Keeping the Sacred Flame

A place to discuss the religion and philosophy of the Sacred Flame, HeartShadow's personal religion. Also random other thoughts of HeartShadow's as she feels like posting them.

Monday, March 20, 2006

A criticism, a critique ...

How do you criticize people you disagree with? Do you work by building them up, or tearing them down?

How we give and receive criticism is a sign of how we deal with people in general. Critique is painful, because we want to believe we're already good people doing good things. We don't want to hear that we can be better than we are, because it means we're not currently good enough.

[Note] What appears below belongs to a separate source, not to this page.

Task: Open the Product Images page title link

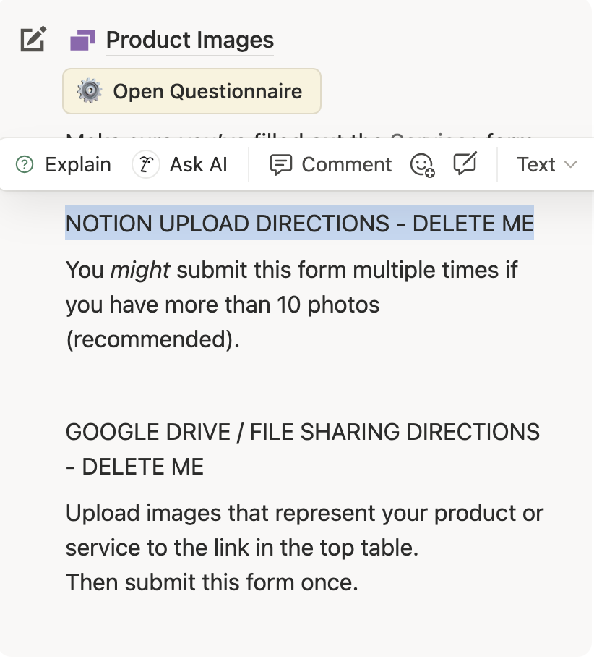Action: click(x=190, y=41)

Giving critique is one of the most difficult things to do well that we run across on a regular basis. We want to get our point across, but we often also want something more: either to improve the person we're talking to, or to prove our own superiority. Which of these we're attempting says a lot about ourselves and what we really are. How we come across is also important, and we have to strive to make certain that we're coming across correctly. But if our intentions are bad, no amount of prettying up is going to matter.

We are all of the Flame. Every single person is precious and special, and needs to be treated that way. Yet when we criticize each other, and approach each other in a critical spirit, we often try to tear each other down. It's as if we believe there's a limited amount of happiness or life that can go around, and when one person holds too much, they must be ripped down to share with everyone else. When we do that, we diminish ourselves and the people we critique.

Every time one tries to smother another person's Flame, one shrinks one's own as well. It's easy to be critical, to treat other people as though they're just not smart enough or good enough, as though all their ideas are garbage. But it destroys both ourselves and others.

When we build each other up, we all become greater. When we tear down, we shrink ourselves. Our Flames are not limited by the Flames of those around us. There is no scarcity of spirit, that one must be hobbled for another to grow larger.

Questions:
Do you build people up or tear them down? Why?
How do you react to criticism? Can you tell the difference when someone builds you up or tears you down?
What does it mean when I say that spirit is not scarce? Do you believe it?
Personal thoughts

4 Comments:

  • At 8:15 PM, Anonymous Anonymous said…

    When my critique is of someone I know well (and possibly love) it is simple to do the job with building them up, and merely pointing out where they are not living up to their own potential. The big trouble is when the critique is of a comparitive stranger, or worse, someone I actively dislike whose behaviors I see as damaging and destructive.

    I tend to fall into a meglomaniac 'destroying angel' mode at those times; my basic attitude is "Ok, you are a destructive jerk in spite of being part of what we all belong to; you are quenching all those around you without care or compunction. So you need to be stopped." I cease to care if I quench that person in some sense; I believe in reincarnation and if I feel a person has totally "lost the true light" to serve other things, I don't care if I scare them into a cave for the rest of this incarnation. Better luck next time, dude!

    I don't carry the axe for nothing....and there is a market for candle-snuffers, too.

     
  • At 2:38 PM, Blogger Vieva said…

    You don't see a problem with, as you say, destroying people?

    While I agree that sometimes there's nothing you can do, but I don't think destroying people is a good idea either. It just leads to more destruction.

    It's one thing to remove a cancerous growth .. like stopping a country or person that is trying to destroy things. But it's still best to do as little damage as possible.

     
  • At 9:27 AM, Blogger Hepzibah The Watchman said…

    I am still going through the lessons. I know what is right in my heart and mind, but I am still learning how to practice this.

    I do believe that we cannot destroy evil with evil - for these feed each other. We cannot dispel the darkness in a room by shutting the blinds at the windows. Only light will dispel the darkness and its shadows, so only light or goodness will defeat evil.

     
  • At 1:20 PM, Blogger Vieva said…

    I'm a little confused .. I guess I don't see this as a battle between good and evil. Simply how we deal with each other.

    I also believe that using "good" and "evil" casually weakens the words. Not everything is a cosmic battle for dominance .. and when we behave like it is, we lose what evil (and good) really is.